Inaddition, extensions do not auto update or check for new versions of themselves. Even with the tweak tool you have to navigate to https://extensions.gnome.org to manually update them. Improvement is needed here as extension form a critical component of each users workflow and productivity is hampered when they become unavailable.
The organization of the interface has definitely been fine tuned and it's still a very pleasing file manager to look at. However, it gets more and more keyboard unfriendly with each release. This is the one regression that is still to be fixed.
For me its weakness and loathing of the keyboard becomes apparent when engaging with the search and trying to select items in the current window by file name only.
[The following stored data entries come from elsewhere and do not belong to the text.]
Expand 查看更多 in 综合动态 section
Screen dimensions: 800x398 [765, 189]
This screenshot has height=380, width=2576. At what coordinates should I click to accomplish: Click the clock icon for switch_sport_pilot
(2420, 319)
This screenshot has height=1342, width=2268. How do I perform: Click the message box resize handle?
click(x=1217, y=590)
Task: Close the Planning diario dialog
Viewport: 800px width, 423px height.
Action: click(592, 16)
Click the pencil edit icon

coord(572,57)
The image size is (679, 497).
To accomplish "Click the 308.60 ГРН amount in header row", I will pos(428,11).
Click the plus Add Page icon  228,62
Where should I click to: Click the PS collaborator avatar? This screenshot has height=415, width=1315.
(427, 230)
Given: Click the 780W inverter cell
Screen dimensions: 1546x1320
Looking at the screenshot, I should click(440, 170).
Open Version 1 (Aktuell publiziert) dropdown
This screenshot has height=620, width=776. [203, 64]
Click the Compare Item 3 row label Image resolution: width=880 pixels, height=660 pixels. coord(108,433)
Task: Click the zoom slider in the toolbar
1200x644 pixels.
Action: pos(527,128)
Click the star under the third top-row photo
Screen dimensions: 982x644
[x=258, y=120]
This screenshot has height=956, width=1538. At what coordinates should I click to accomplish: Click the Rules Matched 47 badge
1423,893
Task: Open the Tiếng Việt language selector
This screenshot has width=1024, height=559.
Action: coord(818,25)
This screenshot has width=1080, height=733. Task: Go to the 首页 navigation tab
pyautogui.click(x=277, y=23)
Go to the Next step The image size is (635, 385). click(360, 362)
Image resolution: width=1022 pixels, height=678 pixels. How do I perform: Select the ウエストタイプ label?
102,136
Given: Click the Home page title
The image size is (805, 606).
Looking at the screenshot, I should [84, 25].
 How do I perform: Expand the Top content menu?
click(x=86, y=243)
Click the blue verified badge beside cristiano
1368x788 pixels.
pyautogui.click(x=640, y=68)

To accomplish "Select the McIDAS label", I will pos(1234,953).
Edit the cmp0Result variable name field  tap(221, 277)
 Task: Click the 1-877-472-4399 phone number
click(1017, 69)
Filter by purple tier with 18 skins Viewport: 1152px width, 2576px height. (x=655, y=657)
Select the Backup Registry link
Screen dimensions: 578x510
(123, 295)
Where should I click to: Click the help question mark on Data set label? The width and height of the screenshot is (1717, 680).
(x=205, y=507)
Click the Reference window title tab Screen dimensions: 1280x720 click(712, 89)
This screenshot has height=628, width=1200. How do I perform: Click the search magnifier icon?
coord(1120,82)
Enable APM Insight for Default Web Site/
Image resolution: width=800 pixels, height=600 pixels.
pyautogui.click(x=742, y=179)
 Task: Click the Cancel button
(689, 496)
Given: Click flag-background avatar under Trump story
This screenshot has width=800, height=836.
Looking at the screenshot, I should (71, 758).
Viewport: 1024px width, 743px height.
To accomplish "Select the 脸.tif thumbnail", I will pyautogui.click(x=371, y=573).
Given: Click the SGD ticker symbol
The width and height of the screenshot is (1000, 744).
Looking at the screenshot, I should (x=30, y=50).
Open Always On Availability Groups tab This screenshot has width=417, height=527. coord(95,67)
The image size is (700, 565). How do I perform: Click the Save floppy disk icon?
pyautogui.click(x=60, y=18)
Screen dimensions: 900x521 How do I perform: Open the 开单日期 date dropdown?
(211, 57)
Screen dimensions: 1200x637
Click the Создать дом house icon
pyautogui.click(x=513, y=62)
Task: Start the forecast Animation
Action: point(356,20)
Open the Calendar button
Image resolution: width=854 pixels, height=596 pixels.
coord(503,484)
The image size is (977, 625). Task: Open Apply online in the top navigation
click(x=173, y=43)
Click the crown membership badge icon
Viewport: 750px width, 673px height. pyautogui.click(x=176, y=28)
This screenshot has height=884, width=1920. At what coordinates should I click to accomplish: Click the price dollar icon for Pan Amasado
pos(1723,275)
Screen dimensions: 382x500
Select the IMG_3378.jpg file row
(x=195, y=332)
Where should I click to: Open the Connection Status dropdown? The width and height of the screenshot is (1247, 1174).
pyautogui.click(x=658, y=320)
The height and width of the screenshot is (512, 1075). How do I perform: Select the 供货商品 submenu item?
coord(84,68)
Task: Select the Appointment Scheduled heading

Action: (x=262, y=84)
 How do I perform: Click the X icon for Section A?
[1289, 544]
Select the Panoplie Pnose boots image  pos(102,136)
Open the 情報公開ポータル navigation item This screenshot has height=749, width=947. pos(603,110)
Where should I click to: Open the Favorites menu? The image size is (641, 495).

Sure you can use a special shortcut like in the above and type a regex but this is slower and time consuming. I simply want it to search the current working directoy when I type names and hop from file to file like in every other Operating System. System wide search is useful when you don't know what your looking for or where it is located but what about those times when you do? For those cases you just need to jump to it faster not search for it all over again. The interface should allow you to do both.
I like Gnome's icon theme but many people are starting to think that they look dated. Time for a refresh? Looking like its that time to give the icons a Google Material Design like or iOS flat design style revamp.
Videos formally known as Totem
They did a nice job around 3.12 to update the look and feel. However, since then its playback performance has lagged. VLC is now my default once again.
Great that this was included but it does not have detailed satellite images of many countries outside North America and Europe. I guess we can't blame them for this part totally since Gnome is not a commercial product. The one good thing is that it now has navigation support and route planning thanks to GrassHopper
Photo by Andrew Comings
Sure this application can be beautiful. Just one flaw. Your library needs to be small and I mean real small. Wait, hold on, this is 2014 which means if you actually even bothered to download songs and have a music library instead of streaming using services like Spotify or Pandora by definition you don't have a small collection. Upgrades are supposed to be better except this upgrade actually made this application even worse and it was already not stellar in 3.12.
Basically that means this application is useless right now. I am confident they will get it right in the future. Unfortunately, we live in the present and in the present it suffers from painful and endless mind numbing indexing, slows to a crawl, and then misses half your library. Not to mention the selective loading when you just want to browse through the library that it already indexed. Also it has regressed and does not utilize the folders hierarchy anymore to sort and label items when metadata is missing.
In summary stay away from this application as it is barely Beta software and most likely late Alpha. It's performance is just unacceptable when there are more capable and feature rich alternatives like Banshee and Rhythmbox out in the wild.
Yes, this is a lemon too. Great online sync abilities and a nicely put together interface but suffers from the indexing problem as well. Even on a Quad Core processor with 12gb once you throw a few terabytes its way your likely to see this quite often
Otherwise it's good. It does need to fix is browsing behaviour though. Please developers, stop taking your ques from the Music app as that's bad since Music is all sorts of wrong.
Oh the indexing service...I think the image says it all.
If you were disgusted by the arrogance following the initial 3.0 release and fled. Now is the time to give Gnome another consideration. As a user with an original preference for Gnome I can tell you that you are unlikely to find comfort in KDE land and there is little solace in the barebones desert of xfce. Comeback home. It's beautiful!
Gnome is back on track. Don't take my word for it. Take his.
I'm actually back to gnome3 because with the right extensions it is more pleasant. Linus Torvalds (2013).